I’ve found as I get older, it’s harder and more difficult to make friends. When I was a kid, it seemed so easy. Friends were everywhere – the playground, in class, at afterschool events, etc. I just would walk up to someone and talk. Friendships were easily made and there was never a shortage.
Then I grew up; started to work, and have kids. I kept a good number of acquaintances, but few close friends. When I became a Christian, it was hard to maintain close friendships when we had such different views. As my closest friends and I grew apart, it seemed there was no one to take their place.
I tried praying for a Christian friend. I was so specific, telling God exactly how this was going to work out. I made a detailed list of what I wanted. She was going to be Christian, about my age, married, and with kids about the same age as my kids. We were going to hang out at each other’s homes, sharing our faith and supporting each other’s families as we grew closer together and with God. It sounded perfect.
God gave me exactly what I asked for. I met a nice Christian lady at a women’s event at my church. She had a great personality and we hit it off. She was married, with kids about the same age as mine. I came home that night so happy and excited to get exactly what I asked for.
But it never worked out. It was so awkward and bad. We never really became friends – nothing negative happened – but it really was never meant to be. I felt discouraged, lonely, and still was longing for a Christian friend.
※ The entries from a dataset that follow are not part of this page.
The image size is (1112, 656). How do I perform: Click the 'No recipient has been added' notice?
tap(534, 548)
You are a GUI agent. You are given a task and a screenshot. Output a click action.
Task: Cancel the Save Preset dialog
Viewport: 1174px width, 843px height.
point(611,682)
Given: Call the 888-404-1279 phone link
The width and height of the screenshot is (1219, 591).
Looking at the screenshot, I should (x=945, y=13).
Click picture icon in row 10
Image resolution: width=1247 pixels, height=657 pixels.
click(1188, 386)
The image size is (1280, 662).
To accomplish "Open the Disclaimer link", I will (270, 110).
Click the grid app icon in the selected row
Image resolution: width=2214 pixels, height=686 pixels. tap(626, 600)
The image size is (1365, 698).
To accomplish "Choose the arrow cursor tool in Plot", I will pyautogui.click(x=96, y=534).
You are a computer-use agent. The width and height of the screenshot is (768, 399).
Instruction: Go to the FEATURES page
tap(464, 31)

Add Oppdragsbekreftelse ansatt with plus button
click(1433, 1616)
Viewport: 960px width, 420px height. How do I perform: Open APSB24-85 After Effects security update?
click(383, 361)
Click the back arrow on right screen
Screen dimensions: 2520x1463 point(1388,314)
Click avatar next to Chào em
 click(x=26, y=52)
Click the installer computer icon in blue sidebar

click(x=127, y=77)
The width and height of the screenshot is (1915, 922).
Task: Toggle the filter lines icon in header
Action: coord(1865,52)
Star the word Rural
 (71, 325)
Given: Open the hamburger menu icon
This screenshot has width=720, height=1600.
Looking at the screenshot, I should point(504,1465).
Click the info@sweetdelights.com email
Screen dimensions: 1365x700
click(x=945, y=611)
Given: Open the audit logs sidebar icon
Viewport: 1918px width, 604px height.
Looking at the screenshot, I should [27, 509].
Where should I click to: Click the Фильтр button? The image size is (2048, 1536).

Then a few months later, I was driving to another women’s event at my church. With a heavy heart, I prayed for God to please let me make a friend that day. That was it. It was such a simple prayer, but full of longing and sadness.
A lady sat behind me at the conference. We started chatting a bit and began to really click. The more we talked, the more I wanted to continue the conversation. When we parted ways, I felt a tiny ray of hope.
We talked a little here and there after the conference. Then God began to nudge my heart to contact her and ask her deeper questions about spiritual gifts. I fought Him as long as I could, until I finally contacted her, honestly just to make Him quiet. I figured if she thought I was weird; I would tell God I told you so.
I reached out, feeling foolish, uncertain and nervous. Turns out she didn’t think I was crazy, and that started one of the most beautiful friendships I’ve ever had. God was beginning to move in a profound way in my life. I could barely understand it, and really needed someone to talk to. At that time, I was having dreams from God that were becoming more numerous. That ended up being just the tip of the iceberg on what He was planning to do in my life.
The friendship that developed was so perfect and completely orchestrated by God. Together we shared our experiences, our prayers and lives. She helped me grow into the person I am today. We quickly became best friends and I thanked God daily for our friendship. It almost seemed at times that He brought us together so she could help mentor me, but we ended up teaching each other so much.
The ironic thing is she was nothing that I asked for, but everything I needed. She was older than me, divorced and didn’t have any kids. But God knew that she had the experience, wisdom and personality that would be a perfect fit to be my friend. My mind wanted something very specific, but my heart needed something completely different.
Even though our paths are now separate, I am so thankful for the time I got to spend with her. I learned so much and our friendship helped me through a huge transition in my life. She will always hold a place in my heart. I’m so proud of her obedience to God and all the work she does for Him. I am eternally grateful for God bringing exactly the right person at the right time into my life. It was only when I stopped telling God how to do His job, and let God be God, that I finally got exactly what I needed – a friend.
I REALLY needed this tonight!! Just goes to show that everything really IS in Gods Devine Timing!!